While there is the possibility of a special session, the Legislature is scheduled to adjourn today. The main focus of the session has been the budget as lawmakers face a deficit in the billions of dollars.
The cuts proposed by lawmakers to the operating and capital spending plans are going to be felt by all Alaskans, one way or another.
Our question is this: Now that we’ve had a few time to digest the severity of the crisis, what are we going to do to ensure we don’t do this to ourselves again?
Because, while the plunge in the price of oil is the culprit for the current budget shortfall, we as Alaskans have insisted on putting all of our eggs in that basket — and refused to plan for the volatility the oil market is subject to.
We’ve been through this before, yet we refuse to learn from it.
Instead, the state essentially lives paycheck to paycheck, budget to budget, with little thought given to long-term fiscal planning.
Yes, there are state reserve accounts, but as the current situation has shown, they are not always adequate to address serious issues.
There have been solutions offered, such as a state personal income tax or a percent of market value plan to use some of the earning s from the Alaska Permanent Fund. But there is little political will and, it seems, less public support for considering other options.
Why does it matter? Why should we change? What’s wrong with cutting when the budget is tight, and spending more when revenues increase?

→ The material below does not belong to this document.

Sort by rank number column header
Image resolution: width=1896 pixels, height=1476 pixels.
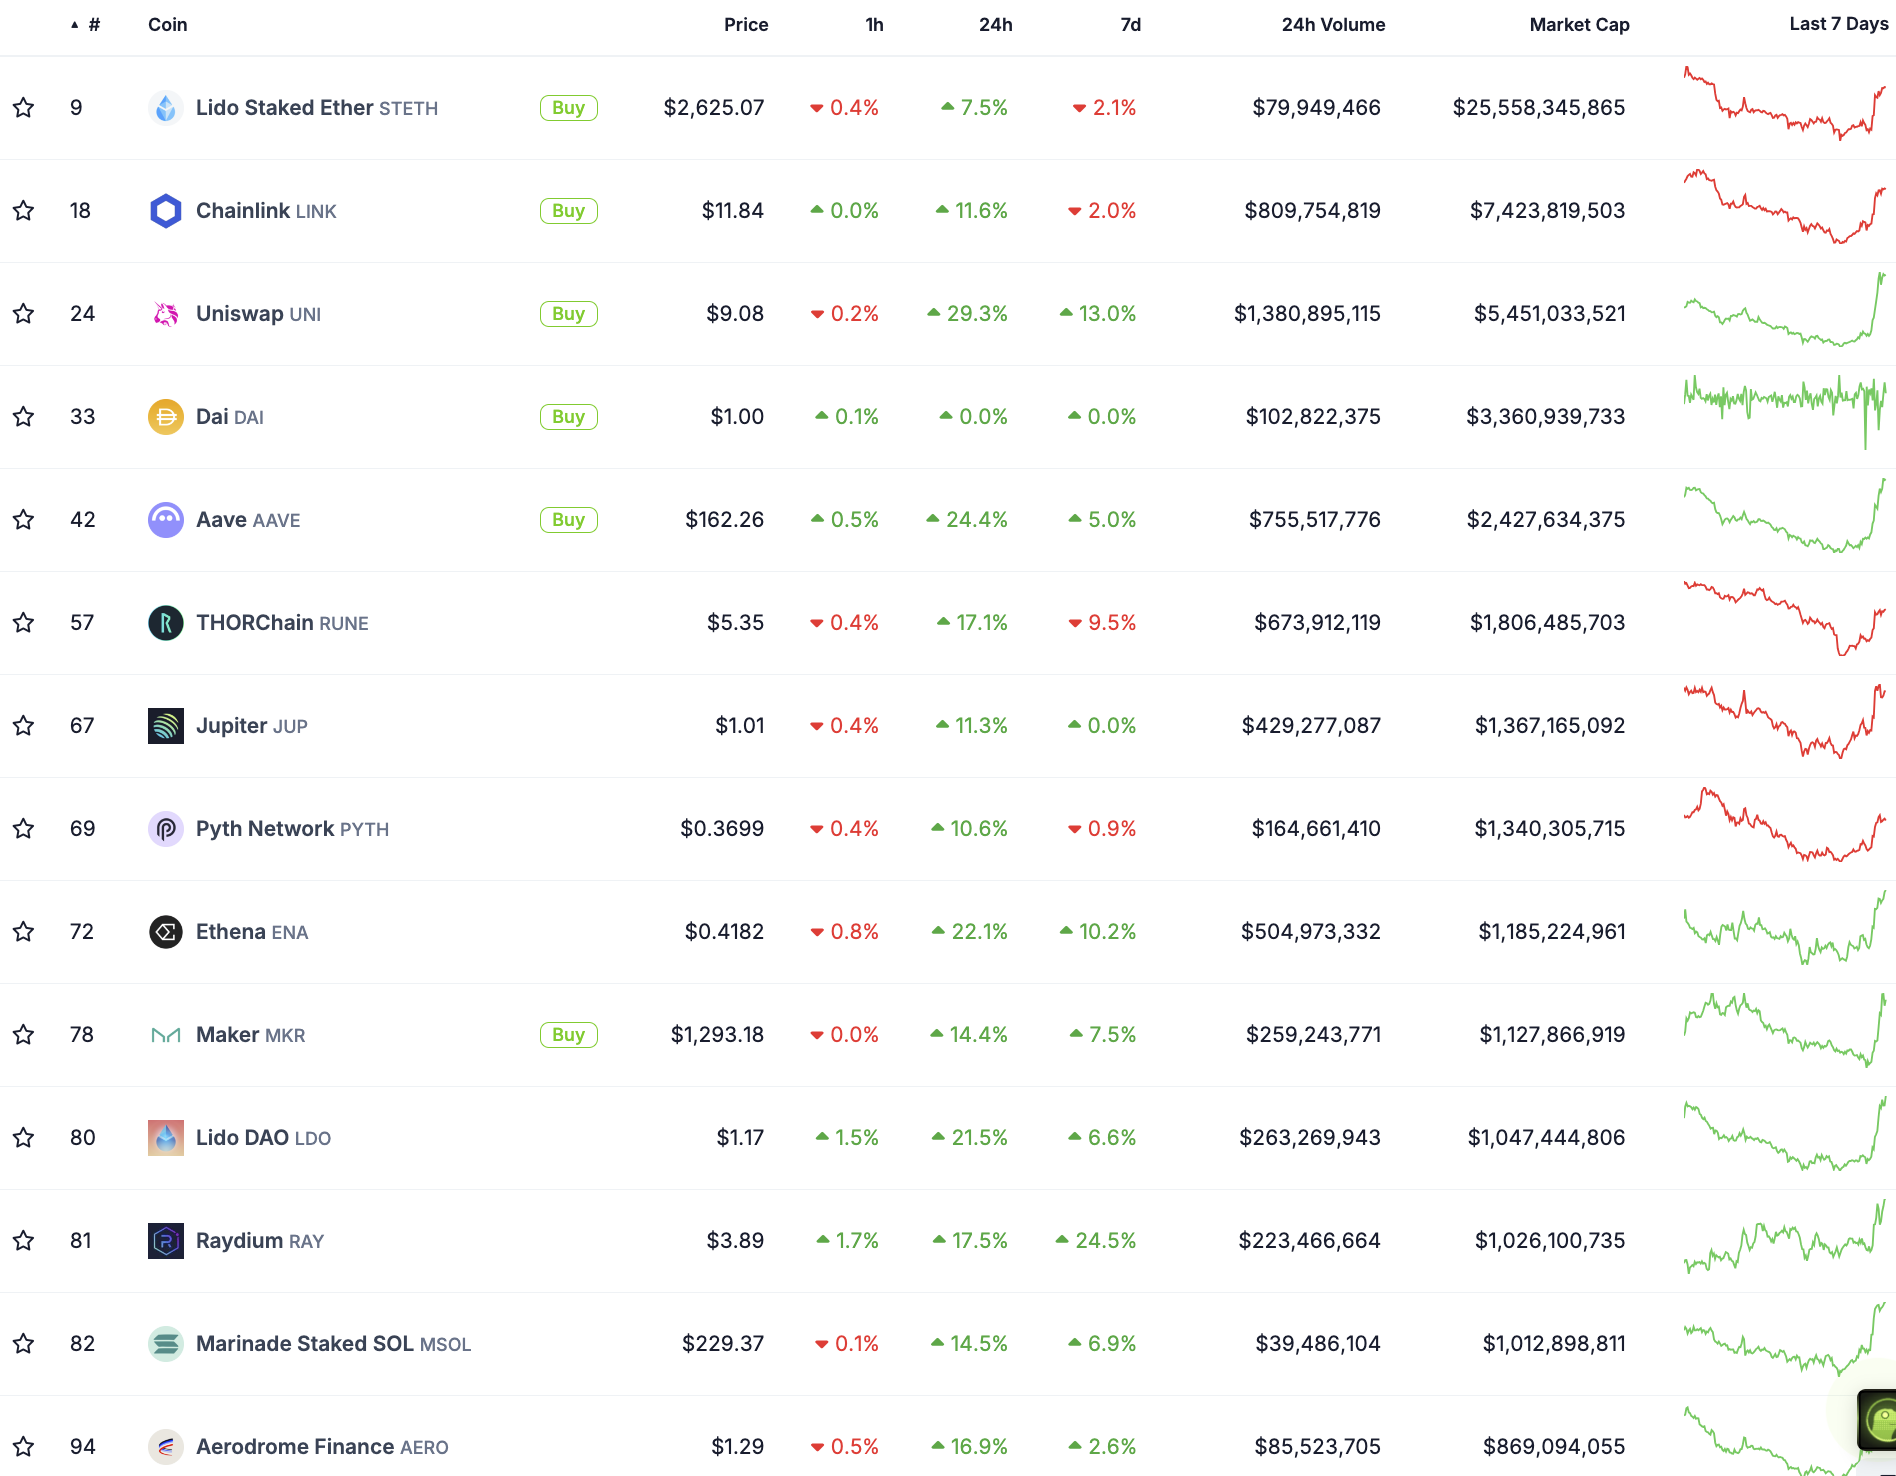pyautogui.click(x=93, y=25)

Quite frankly, it’s an irresponsible way to govern. Alaska, a state with tremendous public wealth, is most prosperous when government spending is consistent. Take road repairs. When crews are able to get out and fill pot holes and cracks every spring, the road lasts a little longer. Let that annual maintenance go, and after a few seasons, instead patching a few spots, we’re faced with resurfacing the entire roadway.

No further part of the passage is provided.